Tearful Sofía Vergara Recalls Her Brother's Death During Historic America's Got Talent Performance
Sofía Vergara understands this pain.
On Tuesday, America's Got Talent contestant and 27-year-old Calif. native Brandon Leake made history when he took the stage as the show's first-ever spoken word artist. The new dad moved the judges as he performed a very personal poem about his late sister, in which he shared that she had died in 1997. Before he began, Leake explained to the judges—Howie Mandel, Simon Cowell and Vergara—that the performance was an "ode to my sister."
"She's here with me now," he told them.
Mandel asked, "Oh, she's backstage?"
"Kind of," Leake responded.
As he finished, the judges applauded him and were visibly stunned by what they had witnessed. Mandel noticed that Vergara was tearing up, to which she explained that her brother had died the same year as Leake's sister. Her older brother Rafael was killed in their native Colombia.
America's Got Talent Golden Buzzer Moments
"I can feel your pain. I know what this is," she told Leake. "I know what it is to have somebody taken from you without you knowing. But, it was very beautiful for me."
Leake clearly made an impact on Mandel, who hit the Golden Buzzer, sending him straight to the live shows.
Amid the joyful moment, there were also visible signs of the coronavirus pandemic in the fist bumps and elbow claps the judges, Leake and host Terry Crews gave each other throughout the audition—an obvious effort to avoid the closer physical contact of traditional handshakes. Judge Heidi Klum was also visibly missing from the panel as she was sick in March and later tested negative for coronavirus.
While the 15th season officially debuted in May with pre-filmed audition episodes, filming has resumed in the midst of the ongoing pandemic in new ways to accommodate these challenging times, including shooting on an outdoor movie stage designed like a drive-in movie theater for the Judge Cuts, according to a new Deadline report.
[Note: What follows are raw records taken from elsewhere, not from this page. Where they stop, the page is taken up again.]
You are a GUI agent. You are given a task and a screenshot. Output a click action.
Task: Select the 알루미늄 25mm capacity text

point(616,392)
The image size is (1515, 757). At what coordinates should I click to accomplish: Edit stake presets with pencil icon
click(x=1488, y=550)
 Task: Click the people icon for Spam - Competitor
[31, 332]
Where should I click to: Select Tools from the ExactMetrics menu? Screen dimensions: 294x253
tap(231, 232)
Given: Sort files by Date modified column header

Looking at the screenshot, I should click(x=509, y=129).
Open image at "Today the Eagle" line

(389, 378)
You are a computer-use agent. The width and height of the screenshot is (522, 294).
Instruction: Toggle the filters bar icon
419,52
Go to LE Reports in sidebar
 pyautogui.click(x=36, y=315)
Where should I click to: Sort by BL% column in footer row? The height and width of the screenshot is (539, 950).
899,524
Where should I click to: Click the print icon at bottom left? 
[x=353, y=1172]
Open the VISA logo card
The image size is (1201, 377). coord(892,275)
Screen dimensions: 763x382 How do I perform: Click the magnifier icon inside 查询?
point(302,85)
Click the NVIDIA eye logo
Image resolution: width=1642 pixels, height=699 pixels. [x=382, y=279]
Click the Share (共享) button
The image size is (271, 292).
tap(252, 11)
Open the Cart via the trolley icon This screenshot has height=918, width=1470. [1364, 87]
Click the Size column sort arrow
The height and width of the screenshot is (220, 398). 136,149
As for the judges, they arrive in separate cars and then sit in distant chairs, per the report. Behind the scenes, producers created a "pod system," Deadline described, with each area of production assigned to a zone and then having social distancing within each zone. Each area communicated with other zones by phone or walkie talkie, according to the report.
As Cowell told Deadline, "If we thought anyone was at risk, we wouldn't film. So as long as you know that people are safe, fortunately everyone who was on the lot was tested, will be tested and are continually tested. Once you know you've got that part and it works then the second part is putting on the show. You learn very, very quickly to adapt and the show will feel different but hopefully people will still enjoy watching a new version of the show with the principals of the show still intact."